» Task data:
▽
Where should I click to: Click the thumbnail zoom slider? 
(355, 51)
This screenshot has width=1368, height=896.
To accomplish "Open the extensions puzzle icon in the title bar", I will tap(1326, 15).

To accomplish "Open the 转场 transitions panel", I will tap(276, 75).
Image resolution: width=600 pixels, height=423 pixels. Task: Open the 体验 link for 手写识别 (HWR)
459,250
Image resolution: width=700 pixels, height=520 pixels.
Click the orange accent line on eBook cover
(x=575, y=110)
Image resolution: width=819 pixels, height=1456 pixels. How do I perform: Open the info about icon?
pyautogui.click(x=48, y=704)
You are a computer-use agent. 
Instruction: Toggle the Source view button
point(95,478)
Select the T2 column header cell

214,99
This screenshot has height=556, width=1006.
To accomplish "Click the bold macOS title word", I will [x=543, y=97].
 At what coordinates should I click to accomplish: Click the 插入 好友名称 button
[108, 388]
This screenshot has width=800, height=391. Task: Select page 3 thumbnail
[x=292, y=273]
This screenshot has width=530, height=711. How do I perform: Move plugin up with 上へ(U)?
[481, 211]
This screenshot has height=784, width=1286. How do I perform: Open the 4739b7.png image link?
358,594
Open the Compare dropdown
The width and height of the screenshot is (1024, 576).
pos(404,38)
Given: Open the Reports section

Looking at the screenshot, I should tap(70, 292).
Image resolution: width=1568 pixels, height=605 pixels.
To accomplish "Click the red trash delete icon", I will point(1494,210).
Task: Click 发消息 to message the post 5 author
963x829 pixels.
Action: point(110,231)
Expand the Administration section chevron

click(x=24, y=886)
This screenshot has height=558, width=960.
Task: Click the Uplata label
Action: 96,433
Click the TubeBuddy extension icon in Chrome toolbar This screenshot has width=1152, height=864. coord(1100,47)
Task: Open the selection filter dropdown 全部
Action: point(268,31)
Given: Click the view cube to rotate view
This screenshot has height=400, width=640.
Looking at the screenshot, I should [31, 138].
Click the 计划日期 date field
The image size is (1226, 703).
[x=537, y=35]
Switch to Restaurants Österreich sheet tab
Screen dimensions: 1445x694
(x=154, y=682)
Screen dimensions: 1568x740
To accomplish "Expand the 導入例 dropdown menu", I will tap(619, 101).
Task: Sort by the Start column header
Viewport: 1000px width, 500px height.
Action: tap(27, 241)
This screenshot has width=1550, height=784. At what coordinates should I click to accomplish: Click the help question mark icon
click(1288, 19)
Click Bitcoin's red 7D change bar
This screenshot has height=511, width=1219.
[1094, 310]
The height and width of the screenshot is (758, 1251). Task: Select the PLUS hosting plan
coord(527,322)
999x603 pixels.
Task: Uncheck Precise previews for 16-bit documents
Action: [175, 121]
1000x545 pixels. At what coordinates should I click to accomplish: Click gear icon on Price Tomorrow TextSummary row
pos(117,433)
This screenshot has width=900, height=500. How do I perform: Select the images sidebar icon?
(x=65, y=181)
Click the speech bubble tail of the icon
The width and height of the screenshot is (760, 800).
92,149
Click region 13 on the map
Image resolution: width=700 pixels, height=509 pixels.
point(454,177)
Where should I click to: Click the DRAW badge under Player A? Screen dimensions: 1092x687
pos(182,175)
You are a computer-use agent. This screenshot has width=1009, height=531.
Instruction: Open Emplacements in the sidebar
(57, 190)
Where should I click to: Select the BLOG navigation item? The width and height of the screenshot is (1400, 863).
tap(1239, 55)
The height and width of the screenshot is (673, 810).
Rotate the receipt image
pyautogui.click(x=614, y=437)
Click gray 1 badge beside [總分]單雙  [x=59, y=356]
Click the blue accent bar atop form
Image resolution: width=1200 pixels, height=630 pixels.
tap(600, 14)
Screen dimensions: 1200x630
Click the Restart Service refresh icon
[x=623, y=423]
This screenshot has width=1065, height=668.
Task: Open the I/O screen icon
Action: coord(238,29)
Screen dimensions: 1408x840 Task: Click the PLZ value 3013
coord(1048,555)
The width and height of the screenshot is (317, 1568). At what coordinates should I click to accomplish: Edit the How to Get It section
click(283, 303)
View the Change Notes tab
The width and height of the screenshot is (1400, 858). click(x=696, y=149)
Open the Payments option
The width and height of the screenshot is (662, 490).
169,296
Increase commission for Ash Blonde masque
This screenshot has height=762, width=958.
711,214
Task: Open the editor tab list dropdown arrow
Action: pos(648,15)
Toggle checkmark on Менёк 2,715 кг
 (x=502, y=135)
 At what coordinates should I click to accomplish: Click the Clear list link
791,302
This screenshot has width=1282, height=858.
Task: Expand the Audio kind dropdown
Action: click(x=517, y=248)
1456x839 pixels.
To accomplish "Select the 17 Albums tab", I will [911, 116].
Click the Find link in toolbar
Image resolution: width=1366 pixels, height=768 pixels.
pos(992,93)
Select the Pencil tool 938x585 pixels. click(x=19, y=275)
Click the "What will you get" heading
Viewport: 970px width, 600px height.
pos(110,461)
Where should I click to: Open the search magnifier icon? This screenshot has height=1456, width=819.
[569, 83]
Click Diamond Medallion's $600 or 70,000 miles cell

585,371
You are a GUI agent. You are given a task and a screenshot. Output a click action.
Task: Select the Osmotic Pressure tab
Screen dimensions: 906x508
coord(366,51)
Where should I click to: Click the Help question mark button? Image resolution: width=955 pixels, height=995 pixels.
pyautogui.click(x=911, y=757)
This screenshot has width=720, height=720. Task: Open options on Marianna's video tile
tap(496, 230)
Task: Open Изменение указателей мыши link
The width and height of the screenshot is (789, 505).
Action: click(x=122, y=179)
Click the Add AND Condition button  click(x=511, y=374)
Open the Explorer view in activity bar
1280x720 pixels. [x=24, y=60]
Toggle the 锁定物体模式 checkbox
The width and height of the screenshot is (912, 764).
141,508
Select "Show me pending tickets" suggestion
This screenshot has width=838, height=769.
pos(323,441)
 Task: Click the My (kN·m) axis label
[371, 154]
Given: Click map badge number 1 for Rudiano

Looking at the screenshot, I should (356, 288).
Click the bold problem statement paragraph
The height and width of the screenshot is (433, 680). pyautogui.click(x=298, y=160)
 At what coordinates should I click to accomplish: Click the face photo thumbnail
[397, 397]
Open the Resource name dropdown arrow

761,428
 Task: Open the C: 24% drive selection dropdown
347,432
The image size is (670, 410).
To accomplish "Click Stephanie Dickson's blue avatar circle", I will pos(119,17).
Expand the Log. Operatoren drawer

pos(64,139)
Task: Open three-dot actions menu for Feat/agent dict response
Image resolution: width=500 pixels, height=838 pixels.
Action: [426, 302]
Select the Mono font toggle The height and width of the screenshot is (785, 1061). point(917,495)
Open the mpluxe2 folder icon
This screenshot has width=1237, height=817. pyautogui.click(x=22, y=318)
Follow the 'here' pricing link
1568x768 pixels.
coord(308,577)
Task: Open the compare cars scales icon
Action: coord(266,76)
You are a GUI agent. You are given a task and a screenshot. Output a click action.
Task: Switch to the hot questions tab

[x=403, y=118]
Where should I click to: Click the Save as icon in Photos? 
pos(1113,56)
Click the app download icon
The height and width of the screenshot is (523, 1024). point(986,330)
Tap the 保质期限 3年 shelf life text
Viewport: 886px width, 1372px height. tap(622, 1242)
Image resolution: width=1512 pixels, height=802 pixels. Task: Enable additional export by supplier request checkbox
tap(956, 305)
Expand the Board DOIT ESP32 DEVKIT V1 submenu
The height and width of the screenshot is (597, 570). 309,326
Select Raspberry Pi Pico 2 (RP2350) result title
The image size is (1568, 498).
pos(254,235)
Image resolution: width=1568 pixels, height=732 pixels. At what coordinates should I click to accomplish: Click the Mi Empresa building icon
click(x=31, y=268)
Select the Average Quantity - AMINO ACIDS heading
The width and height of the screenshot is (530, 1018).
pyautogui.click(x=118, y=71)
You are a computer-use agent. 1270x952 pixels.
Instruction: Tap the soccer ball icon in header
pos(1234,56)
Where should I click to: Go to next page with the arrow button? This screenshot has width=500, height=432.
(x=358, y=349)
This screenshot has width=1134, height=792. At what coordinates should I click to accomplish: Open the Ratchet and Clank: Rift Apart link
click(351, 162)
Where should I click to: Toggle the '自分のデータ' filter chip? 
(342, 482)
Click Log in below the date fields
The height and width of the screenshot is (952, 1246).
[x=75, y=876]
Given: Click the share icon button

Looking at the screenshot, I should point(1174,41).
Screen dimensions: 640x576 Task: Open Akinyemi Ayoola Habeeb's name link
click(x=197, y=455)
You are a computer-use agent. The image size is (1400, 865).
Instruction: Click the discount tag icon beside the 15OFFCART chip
△
» Task: Give the number of lines in the data above that contain the word "heading", with no accompanying text.

» Task solution: 2